_Exercise aim_.
Set the records down again, exactly, without their images.

_Input_.
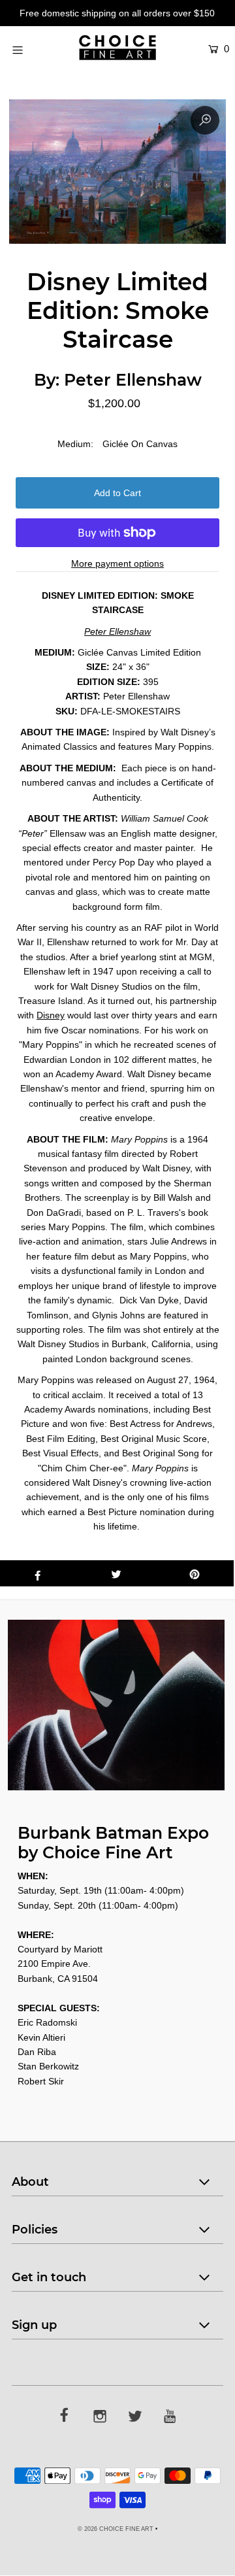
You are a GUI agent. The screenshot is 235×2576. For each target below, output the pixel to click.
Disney (51, 1015)
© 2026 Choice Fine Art (115, 2529)
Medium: (75, 444)
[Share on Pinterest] (194, 1573)
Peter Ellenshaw (133, 380)
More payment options (117, 563)
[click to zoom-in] (205, 120)
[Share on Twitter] (116, 1573)
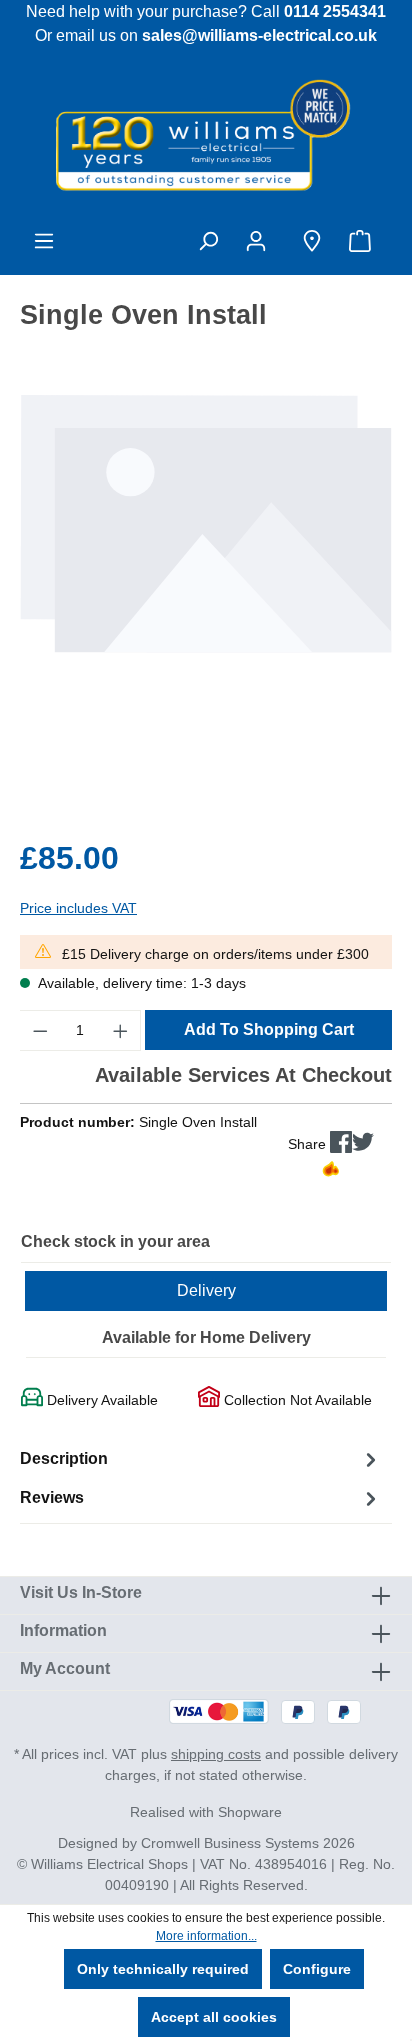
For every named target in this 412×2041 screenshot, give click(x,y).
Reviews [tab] (52, 1497)
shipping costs (216, 1754)
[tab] (201, 1459)
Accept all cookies (214, 2017)
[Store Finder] (312, 241)
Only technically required (163, 1969)
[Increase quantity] (121, 1030)
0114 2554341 (335, 11)
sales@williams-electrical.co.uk (259, 35)
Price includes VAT (78, 908)
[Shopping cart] (364, 241)
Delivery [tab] (206, 1290)
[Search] (208, 241)
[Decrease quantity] (40, 1030)
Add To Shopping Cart (269, 1029)
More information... (206, 1936)
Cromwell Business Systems (230, 1843)
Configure (317, 1969)
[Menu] (44, 241)
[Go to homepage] (206, 134)
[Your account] (260, 241)
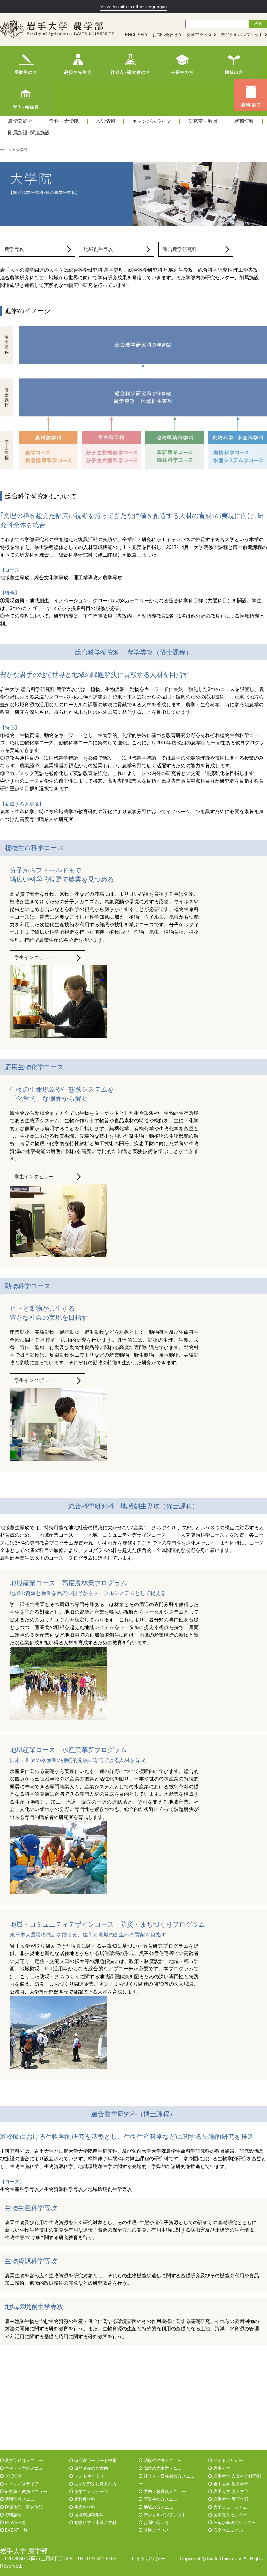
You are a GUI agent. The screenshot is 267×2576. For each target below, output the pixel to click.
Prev (8, 194)
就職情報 (244, 121)
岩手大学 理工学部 (230, 2491)
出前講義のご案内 (90, 2468)
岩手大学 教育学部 (230, 2484)
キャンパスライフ (151, 121)
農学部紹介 (20, 121)
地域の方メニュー (159, 2507)
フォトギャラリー (90, 2476)
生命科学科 (84, 2507)
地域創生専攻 (98, 249)
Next (258, 194)
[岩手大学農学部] (57, 29)
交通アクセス (199, 34)
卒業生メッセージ (90, 2491)
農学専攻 (14, 249)
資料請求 (13, 2514)
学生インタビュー (33, 957)
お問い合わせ (165, 34)
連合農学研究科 (180, 249)
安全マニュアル (227, 2530)
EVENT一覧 (16, 2530)
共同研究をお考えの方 (95, 2484)
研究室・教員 (203, 121)
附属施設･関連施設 (29, 132)
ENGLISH (134, 34)
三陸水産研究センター (234, 2522)
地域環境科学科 (88, 2514)
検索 (258, 24)
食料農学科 (84, 2499)
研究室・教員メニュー (25, 2491)
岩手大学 (221, 2468)
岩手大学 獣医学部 (230, 2499)
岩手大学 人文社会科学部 (236, 2476)
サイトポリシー (227, 2460)
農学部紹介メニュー (23, 2460)
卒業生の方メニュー (162, 2499)
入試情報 (105, 121)
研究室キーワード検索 (95, 2460)
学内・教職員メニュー (164, 2491)
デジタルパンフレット (242, 34)
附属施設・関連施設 (23, 2507)
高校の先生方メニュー (164, 2468)
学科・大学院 (64, 121)
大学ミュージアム (229, 2507)
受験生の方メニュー (162, 2460)
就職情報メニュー (21, 2499)
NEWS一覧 (15, 2522)
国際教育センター (229, 2514)
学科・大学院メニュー (25, 2468)
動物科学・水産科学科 (95, 2522)
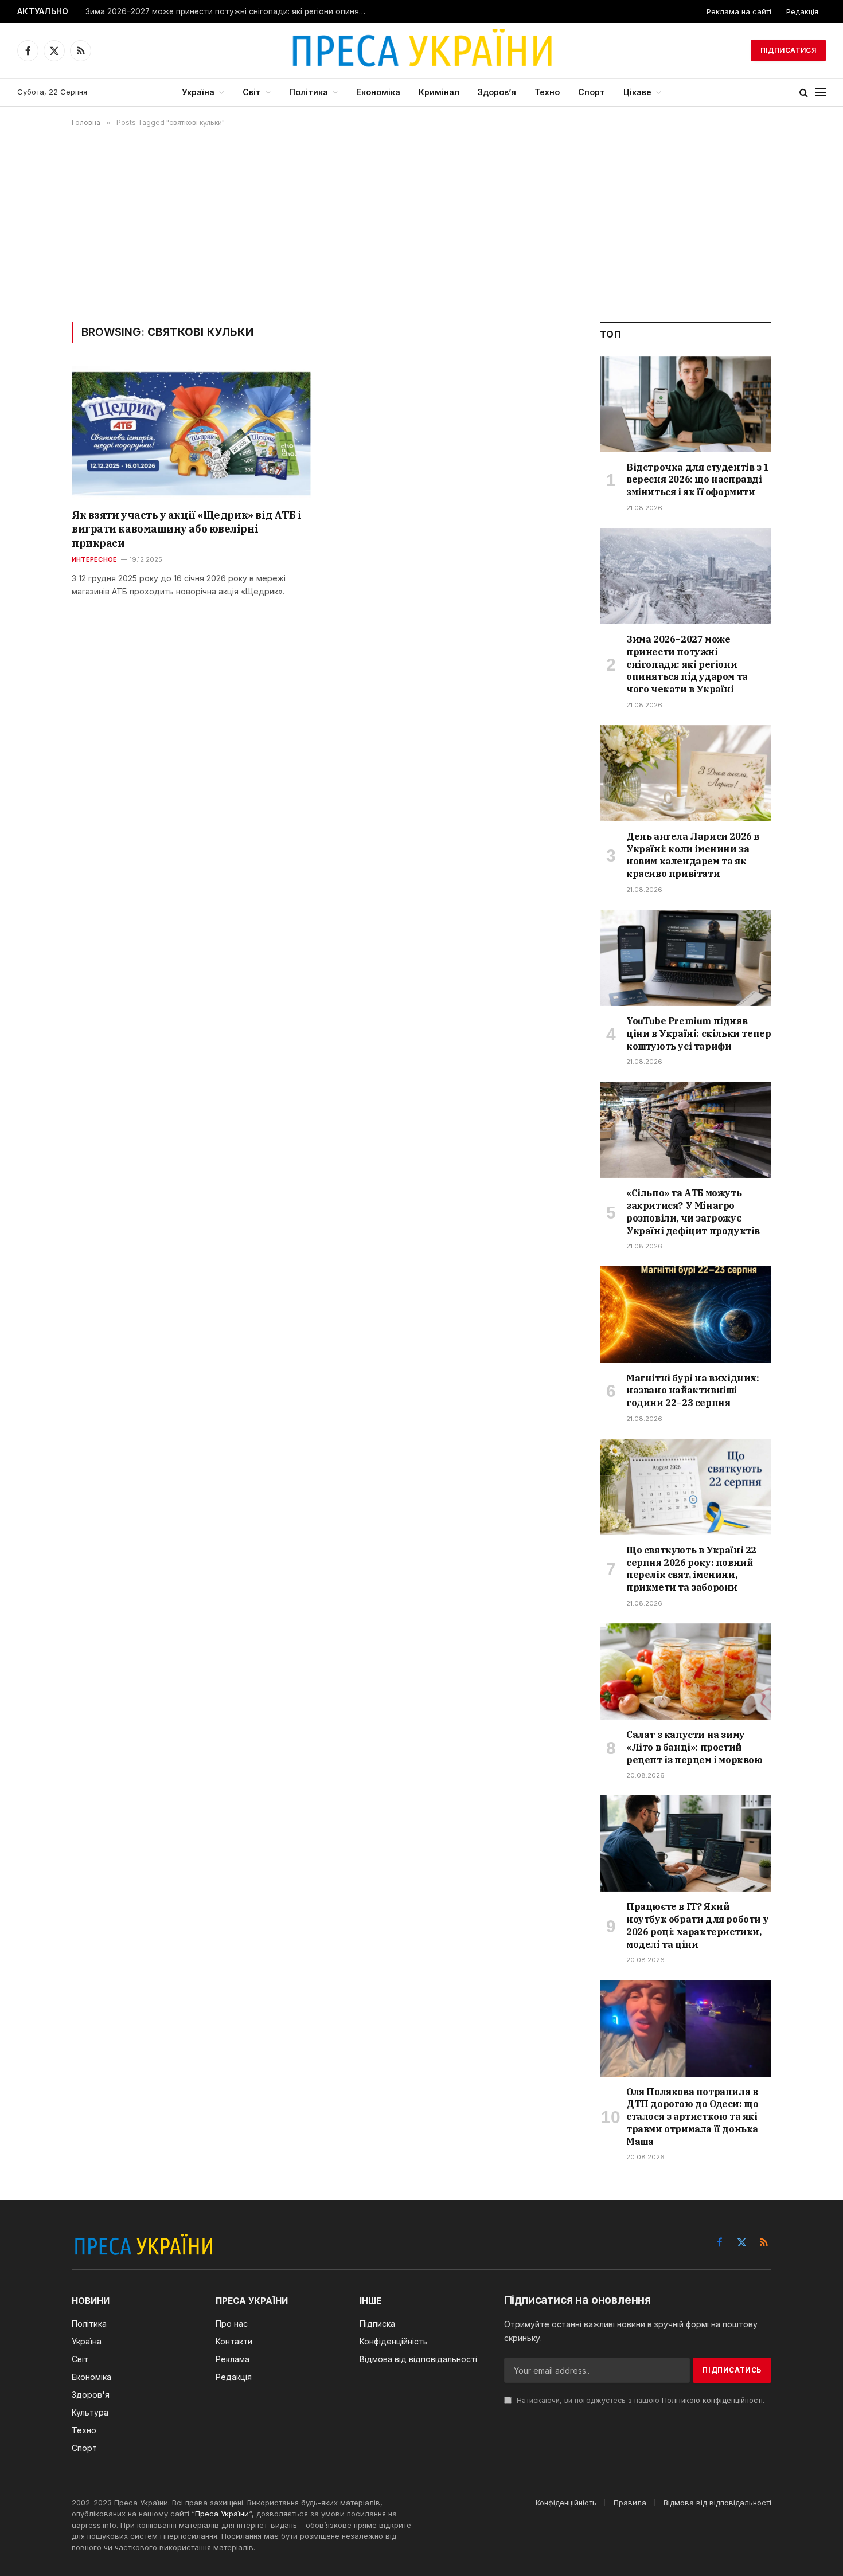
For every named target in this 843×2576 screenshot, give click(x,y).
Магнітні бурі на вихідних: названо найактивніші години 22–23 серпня (692, 1390)
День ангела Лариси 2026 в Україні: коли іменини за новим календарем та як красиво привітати (692, 855)
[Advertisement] (421, 224)
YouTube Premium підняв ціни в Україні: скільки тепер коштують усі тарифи (698, 1033)
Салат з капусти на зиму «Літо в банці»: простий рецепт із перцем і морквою (694, 1747)
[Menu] (820, 92)
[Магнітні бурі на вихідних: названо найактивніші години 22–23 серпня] (685, 1314)
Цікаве (637, 92)
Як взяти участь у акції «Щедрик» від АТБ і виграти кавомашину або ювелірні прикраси (186, 529)
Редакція (802, 11)
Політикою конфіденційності (712, 2400)
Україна (198, 92)
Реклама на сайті (739, 11)
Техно (547, 92)
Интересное (94, 559)
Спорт (591, 92)
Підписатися (788, 50)
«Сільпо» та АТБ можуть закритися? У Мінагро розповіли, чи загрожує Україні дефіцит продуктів (693, 1211)
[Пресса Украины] (421, 50)
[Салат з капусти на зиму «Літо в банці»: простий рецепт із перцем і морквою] (685, 1671)
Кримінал (439, 92)
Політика (308, 92)
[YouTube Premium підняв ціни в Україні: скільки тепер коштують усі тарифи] (685, 958)
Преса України (222, 2513)
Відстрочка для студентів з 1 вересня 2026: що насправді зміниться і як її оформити (697, 479)
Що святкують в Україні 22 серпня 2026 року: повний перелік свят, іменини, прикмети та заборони (691, 1568)
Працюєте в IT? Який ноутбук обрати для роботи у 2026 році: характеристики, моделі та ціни (697, 1925)
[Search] (803, 92)
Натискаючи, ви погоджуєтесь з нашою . (639, 2400)
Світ (252, 92)
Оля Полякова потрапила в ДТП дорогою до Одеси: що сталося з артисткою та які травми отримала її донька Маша (692, 2116)
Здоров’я (497, 92)
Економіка (378, 92)
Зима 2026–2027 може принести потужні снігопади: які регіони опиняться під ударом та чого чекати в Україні (228, 11)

_Answer to this exercise_.
You are a GUI agent. The screenshot is 235×2576. For each target below, output the pixel to click.
Disney (51, 1015)
© 2026 Choice Fine Art (115, 2529)
Medium: (75, 444)
[Share on Pinterest] (194, 1573)
Peter Ellenshaw (133, 380)
More payment options (117, 563)
[click to zoom-in] (205, 120)
[Share on Twitter] (116, 1573)
For every named target in this 412×2041 screenshot, give click(x,y).
Reviews [tab] (52, 1497)
shipping costs (216, 1754)
[tab] (201, 1459)
Accept all cookies (214, 2017)
[Store Finder] (312, 241)
Only technically required (163, 1969)
[Increase quantity] (121, 1030)
0114 2554341 (335, 11)
sales@williams-electrical.co.uk (259, 35)
Price includes VAT (78, 908)
[Shopping cart] (364, 241)
Delivery [tab] (206, 1290)
[Search] (208, 241)
[Decrease quantity] (40, 1030)
Add To Shopping Cart (269, 1029)
More information... (206, 1936)
Cromwell Business Systems (230, 1843)
Configure (317, 1969)
[Menu] (44, 241)
[Go to homepage] (206, 134)
[Your account] (260, 241)
You are a GUI agent. The screenshot is 267×2576. For each target below, output the pixel to click.
Prev (8, 194)
就職情報 (244, 121)
岩手大学 理工学部 (230, 2491)
出前講義のご案内 (90, 2468)
岩手大学 教育学部 (230, 2484)
キャンパスライフ (151, 121)
農学部紹介 (20, 121)
地域の方メニュー (159, 2507)
フォトギャラリー (90, 2476)
生命科学科 (84, 2507)
地域創生専攻 (98, 249)
Next (258, 194)
[岩手大学農学部] (57, 29)
交通アクセス (199, 34)
卒業生メッセージ (90, 2491)
農学専攻 (14, 249)
資料請求 (13, 2514)
学生インタビュー (33, 957)
お問い合わせ (165, 34)
連合農学研究科 (180, 249)
安全マニュアル (227, 2530)
EVENT一覧 (16, 2530)
共同研究をお考えの方 (95, 2484)
研究室・教員 (203, 121)
附属施設･関連施設 (29, 132)
ENGLISH (134, 34)
三陸水産研究センター (234, 2522)
地域環境科学科 (88, 2514)
検索 (258, 24)
食料農学科 (84, 2499)
研究室・教員メニュー (25, 2491)
岩手大学 (221, 2468)
岩手大学 獣医学部 (230, 2499)
岩手大学 人文社会科学部 (236, 2476)
サイトポリシー (227, 2460)
農学部紹介メニュー (23, 2460)
卒業生の方メニュー (162, 2499)
入試情報 (105, 121)
研究室キーワード検索 (95, 2460)
学内・教職員メニュー (164, 2491)
デジタルパンフレット (242, 34)
附属施設・関連施設 (23, 2507)
高校の先生方メニュー (164, 2468)
学科・大学院 (64, 121)
大学ミュージアム (229, 2507)
受験生の方メニュー (162, 2460)
就職情報メニュー (21, 2499)
NEWS一覧 (15, 2522)
国際教育センター (229, 2514)
学科・大学院メニュー (25, 2468)
動物科学・水産科学科 (95, 2522)
For every named target in this 843×2576 screenshot, give click(x,y).
Магнітні бурі на вихідних: названо найактивніші години 22–23 серпня (692, 1390)
День ангела Лариси 2026 в Україні: коли іменини за новим календарем та як красиво привітати (692, 855)
[Advertisement] (421, 224)
YouTube Premium підняв ціни в Україні: скільки тепер коштують усі тарифи (698, 1033)
Салат з капусти на зиму «Літо в банці»: простий рецепт із перцем і морквою (694, 1747)
[Menu] (820, 92)
[Магнітні бурі на вихідних: названо найактивніші години 22–23 серпня] (685, 1314)
Цікаве (637, 92)
Як взяти участь у акції «Щедрик» від АТБ і виграти кавомашину або ювелірні прикраси (186, 529)
Редакція (802, 11)
Політикою конфіденційності (712, 2400)
Україна (198, 92)
Реклама на сайті (739, 11)
Техно (547, 92)
Интересное (94, 559)
Спорт (591, 92)
Підписатися (788, 50)
«Сільпо» та АТБ можуть закритися? У Мінагро розповіли, чи загрожує Україні дефіцит продуктів (693, 1211)
[Пресса Украины] (421, 50)
[Салат з капусти на зиму «Літо в банці»: простий рецепт із перцем і морквою] (685, 1671)
Кримінал (439, 92)
Політика (308, 92)
[YouTube Premium підняв ціни в Україні: скільки тепер коштують усі тарифи] (685, 958)
Преса України (222, 2513)
Відстрочка для студентів з 1 вересня 2026: що насправді зміниться і як її оформити (697, 479)
Що святкують в Україні 22 серпня 2026 року: повний перелік свят, іменини, прикмети та заборони (691, 1568)
Працюєте в IT? Який ноутбук обрати для роботи у 2026 році: характеристики, моделі та ціни (697, 1925)
[Search] (803, 92)
Натискаючи, ви погоджуєтесь з нашою . (639, 2400)
Світ (252, 92)
Оля Полякова потрапила в ДТП дорогою до Одеси: що сталося з артисткою та які травми отримала її донька Маша (692, 2116)
Здоров’я (497, 92)
Економіка (378, 92)
Зима 2026–2027 може принести потужні снігопади: які регіони опиняться під ударом та чого чекати в Україні (228, 11)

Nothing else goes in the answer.